▶ Work instructions:
No pictures, please. Copy exactly the lines from the one with "This screenshot has" through the final line below.
Segment Start: Raw data
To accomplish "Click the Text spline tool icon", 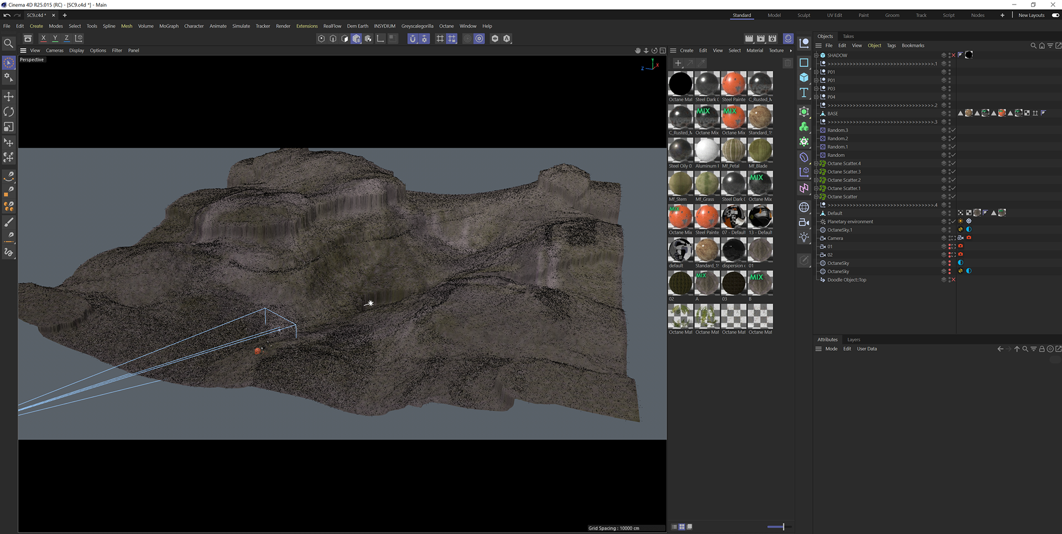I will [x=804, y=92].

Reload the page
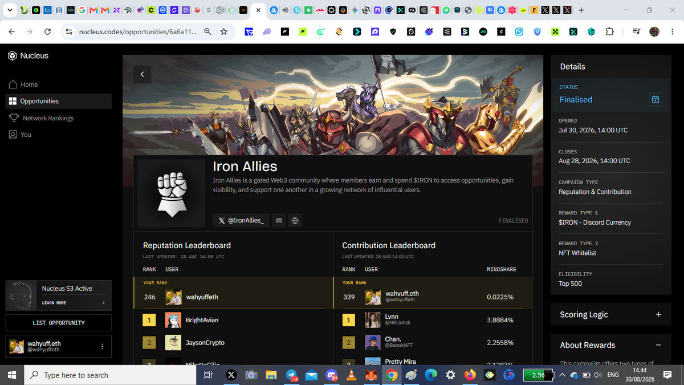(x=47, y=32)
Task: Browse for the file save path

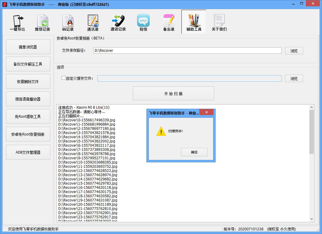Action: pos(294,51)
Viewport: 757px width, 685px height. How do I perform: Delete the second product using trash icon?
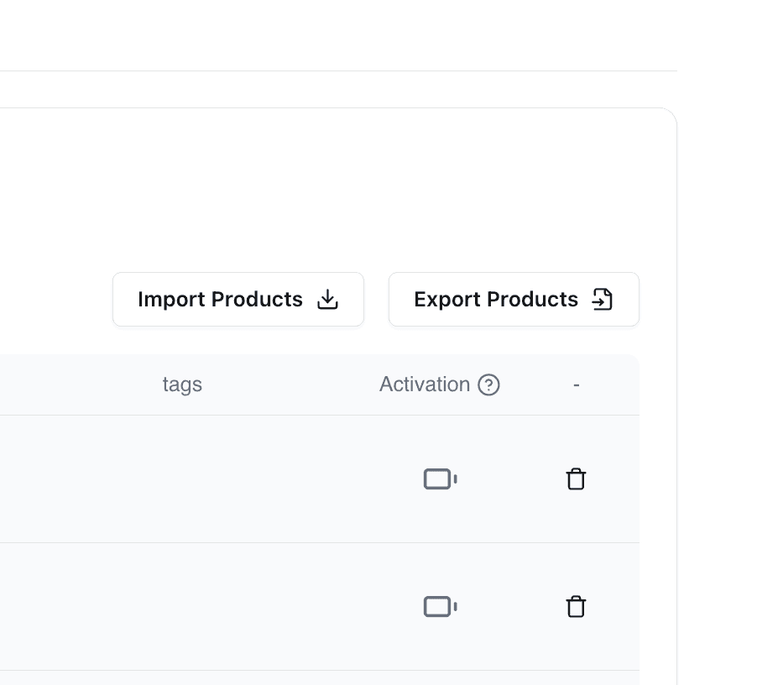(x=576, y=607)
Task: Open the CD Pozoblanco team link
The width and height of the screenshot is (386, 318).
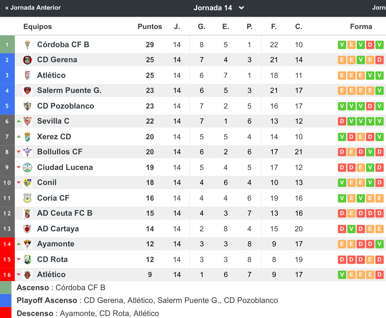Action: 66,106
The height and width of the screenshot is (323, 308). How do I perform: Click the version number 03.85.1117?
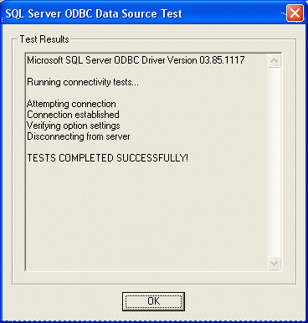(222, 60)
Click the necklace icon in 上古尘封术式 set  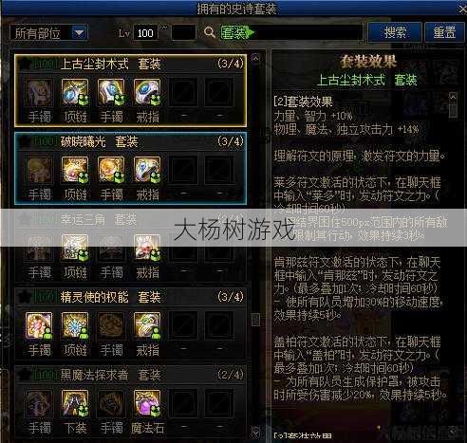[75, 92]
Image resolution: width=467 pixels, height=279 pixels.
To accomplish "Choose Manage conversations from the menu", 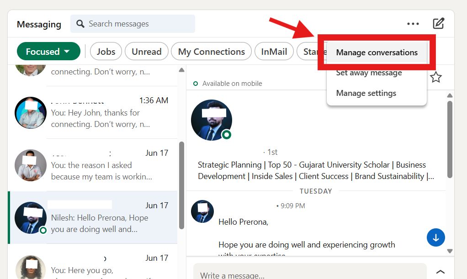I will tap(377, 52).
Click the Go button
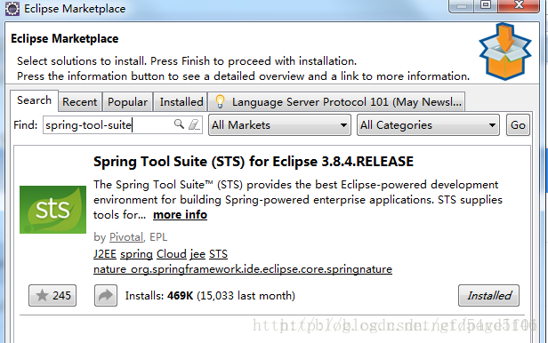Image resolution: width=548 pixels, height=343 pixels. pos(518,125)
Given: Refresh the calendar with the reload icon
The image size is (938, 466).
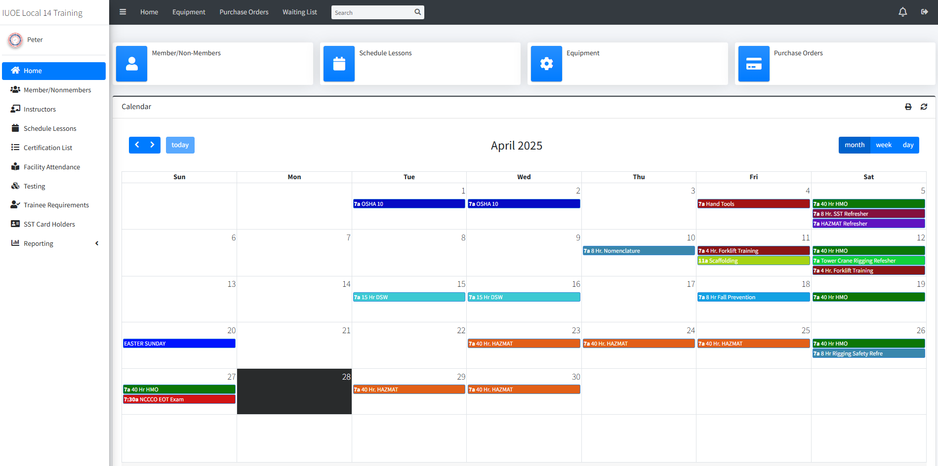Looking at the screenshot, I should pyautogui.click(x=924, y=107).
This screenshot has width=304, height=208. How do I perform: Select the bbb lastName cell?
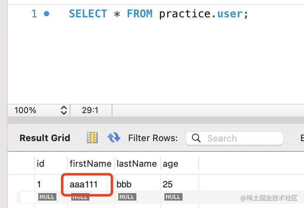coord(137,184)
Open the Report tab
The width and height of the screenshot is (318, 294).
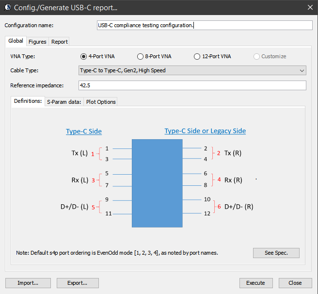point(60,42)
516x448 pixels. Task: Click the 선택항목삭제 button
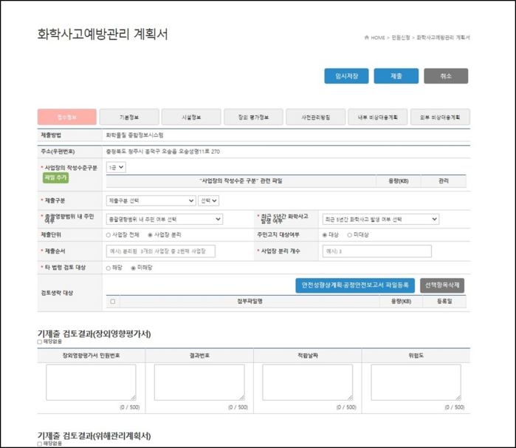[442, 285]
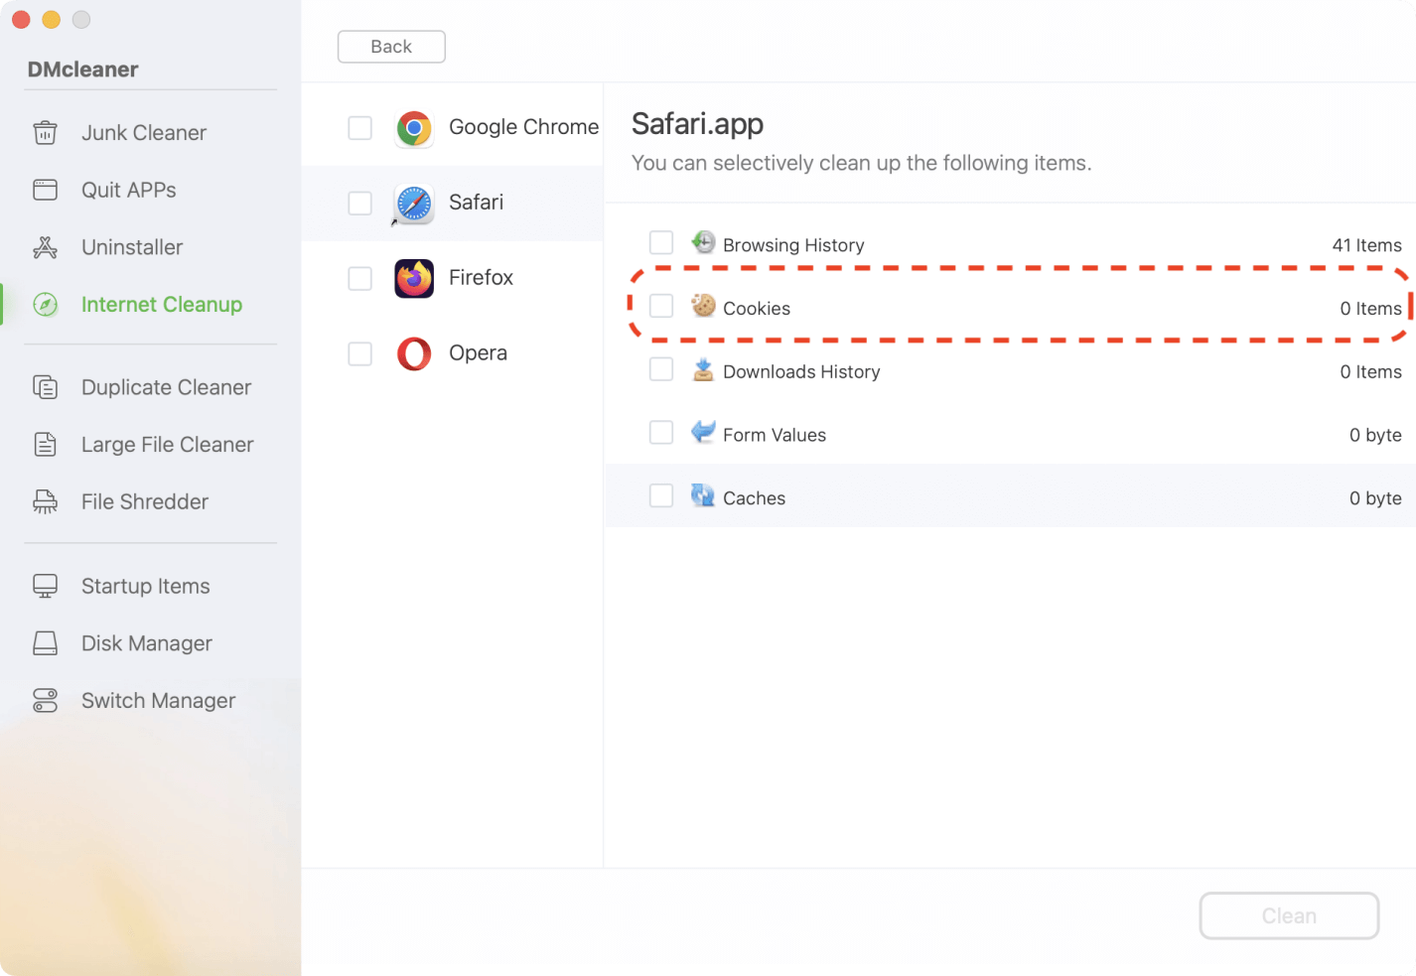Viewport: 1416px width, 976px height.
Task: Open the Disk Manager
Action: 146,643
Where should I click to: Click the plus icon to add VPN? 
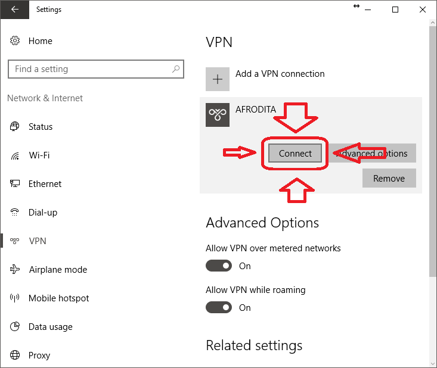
Segment End: Raw data
▶ Written solution:
This screenshot has width=304, height=208. How do I perform: Select the bbb lastName cell?
coord(137,184)
Open the Report tab
The width and height of the screenshot is (318, 294).
point(60,42)
516x448 pixels. Task: Click the 선택항목삭제 button
[442, 285]
Viewport: 1416px width, 976px height.
Task: Open the Disk Manager
Action: 146,643
Where should I click to: Click the plus icon to add VPN? 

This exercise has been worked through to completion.